SELECTED EXTRACT:
—————

The deadline for submission is March 1, 2025.


Plunkett 2025 Festival Program

This is a tentative schedule. Check this page often for details as they are finalized.

Poetry Workshops

Noon – 1:30 pm
Jewett Hall (Rooms TBD)

Registration required. Each session is limited to 15 participants.

Poetry Writing Workshop with Natalie Diaz

natalie diaz

Natalie Diaz was born in the Fort Mojave Indian Village in Needles, California. She is Mojave and an enrolled member of the Gila River Indian community. She earned a BA from Old Dominion University, where she received a full athletic scholarship. Diaz played professional basketball in Europe and Asia before returning to Old Dominion to earn an MFA. She is the author of the poetry collections Postcolonial Love Poem (2020), winner of the Pulitzer Prize; and When My Brother Was an Aztec (2012), which New York Times reviewer Eric McHenry described as an “ambitious … beautiful book.” Her other honors and awards include the Nimrod/Hardman Pablo Neruda Prize for Poetry, the Louis Untermeyer Scholarship in Poetry from Bread Loaf, the Narrative Poetry Prize, and a Lannan Literary Fellowship.

Diaz lives in Mohave Valley, Arizona, where she has worked with the last speakers of Mojave and directed a language revitalization program. In a PBS interview, she spoke of the connection between writing and experience: “for me writing is kind of a way for me to explore why I want things and why I’m afraid of things and why I worry about things. And for me, all of those things represent a kind of hunger that comes with being raised in a place like this.”

This workshop is full. Check out our other poets!

Poetry Writing workshop with Jeri Theriault

jeri theriault

Jeri Theriault is a Maine poet and visual artist. She is the author of several poetry collections: Self-Portrait as Homestead (2023), Radost, my red, 2016), In the Museum of Surrender (2013), and the editor of Wait: Poems from the Pandemic (2021). Her poems and reviews appear in The Atlanta Review, Asheville Poetry Review, Plume, and many other publications. Recent awards include the 2023 Maine Arts Commission Literary Arts Fellowship, and the 2022 NORward Prize. Jeri lives in South Portland.

—————

DATASET EXTRACT:
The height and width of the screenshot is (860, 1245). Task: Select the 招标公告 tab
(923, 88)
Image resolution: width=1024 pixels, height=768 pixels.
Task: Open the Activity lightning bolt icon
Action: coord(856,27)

—————

LIST OF TASKS:
(a) In the festival program, copy the passage that begins at "Diaz lives in" and ends after "our other poets!", switching "PBS" to "NPR".
(b) According to the festival program, which prize did Postcolonial Love Poem win?

EXERCISE SOLUTIONS:
(a)
Diaz lives in Mohave Valley, Arizona, where she has worked with the last speakers of Mojave and directed a language revitalization program. In a NPR interview, she spoke of the connection between writing and experience: “for me writing is kind of a way for me to explore why I want things and why I’m afraid of things and why I worry about things. And for me, all of those things represent a kind of hunger that comes with being raised in a place like this.”

This workshop is full. Check out our other poets!

(b) The Pulitzer Prize.